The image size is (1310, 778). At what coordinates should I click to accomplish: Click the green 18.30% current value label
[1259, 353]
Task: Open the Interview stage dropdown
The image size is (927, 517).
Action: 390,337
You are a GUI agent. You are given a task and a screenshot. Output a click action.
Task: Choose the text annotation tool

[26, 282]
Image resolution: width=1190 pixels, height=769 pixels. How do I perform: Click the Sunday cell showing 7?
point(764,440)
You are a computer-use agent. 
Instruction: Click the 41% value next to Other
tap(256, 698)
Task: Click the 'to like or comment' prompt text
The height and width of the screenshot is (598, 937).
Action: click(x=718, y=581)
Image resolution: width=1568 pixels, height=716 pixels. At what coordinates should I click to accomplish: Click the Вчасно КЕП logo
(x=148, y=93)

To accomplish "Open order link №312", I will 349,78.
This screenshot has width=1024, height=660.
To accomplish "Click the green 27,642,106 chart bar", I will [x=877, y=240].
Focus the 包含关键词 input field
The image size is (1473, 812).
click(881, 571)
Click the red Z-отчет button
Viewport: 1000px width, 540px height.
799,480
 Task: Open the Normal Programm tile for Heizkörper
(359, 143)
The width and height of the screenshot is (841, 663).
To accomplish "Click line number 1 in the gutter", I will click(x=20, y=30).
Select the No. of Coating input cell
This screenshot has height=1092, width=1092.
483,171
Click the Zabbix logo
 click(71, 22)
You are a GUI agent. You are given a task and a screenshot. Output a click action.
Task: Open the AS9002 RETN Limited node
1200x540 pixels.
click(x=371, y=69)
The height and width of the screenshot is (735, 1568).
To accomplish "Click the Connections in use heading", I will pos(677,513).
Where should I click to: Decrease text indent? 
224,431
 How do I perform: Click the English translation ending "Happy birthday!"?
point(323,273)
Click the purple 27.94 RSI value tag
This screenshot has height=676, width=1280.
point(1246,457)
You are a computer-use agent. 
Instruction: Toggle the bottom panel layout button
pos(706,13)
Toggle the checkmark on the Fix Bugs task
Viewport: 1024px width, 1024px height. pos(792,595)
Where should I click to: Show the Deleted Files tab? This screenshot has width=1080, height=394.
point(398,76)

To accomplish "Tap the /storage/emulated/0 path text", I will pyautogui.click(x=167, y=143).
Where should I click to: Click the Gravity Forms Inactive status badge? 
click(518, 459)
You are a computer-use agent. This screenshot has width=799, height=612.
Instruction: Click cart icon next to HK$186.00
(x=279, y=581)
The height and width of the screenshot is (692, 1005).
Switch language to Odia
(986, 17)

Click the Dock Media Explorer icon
^^^^
Work task – I need exact copies of the lines from the one holding "1200x540 pixels." through the end of the records above, and nothing beyond them.

Result of the exercise –
1200x540 pixels.
click(x=371, y=69)
The height and width of the screenshot is (735, 1568).
To accomplish "Click the Connections in use heading", I will pos(677,513).
Where should I click to: Decrease text indent? 
224,431
 How do I perform: Click the English translation ending "Happy birthday!"?
point(323,273)
Click the purple 27.94 RSI value tag
This screenshot has height=676, width=1280.
point(1246,457)
You are a computer-use agent. 
Instruction: Toggle the bottom panel layout button
pos(706,13)
Toggle the checkmark on the Fix Bugs task
Viewport: 1024px width, 1024px height. pos(792,595)
Where should I click to: Show the Deleted Files tab? This screenshot has width=1080, height=394.
point(398,76)

To accomplish "Tap the /storage/emulated/0 path text", I will pyautogui.click(x=167, y=143).
Where should I click to: Click the Gravity Forms Inactive status badge? 
click(518, 459)
You are a computer-use agent. This screenshot has width=799, height=612.
Instruction: Click cart icon next to HK$186.00
(x=279, y=581)
The height and width of the screenshot is (692, 1005).
Switch language to Odia
(986, 17)

Click the Dock Media Explorer icon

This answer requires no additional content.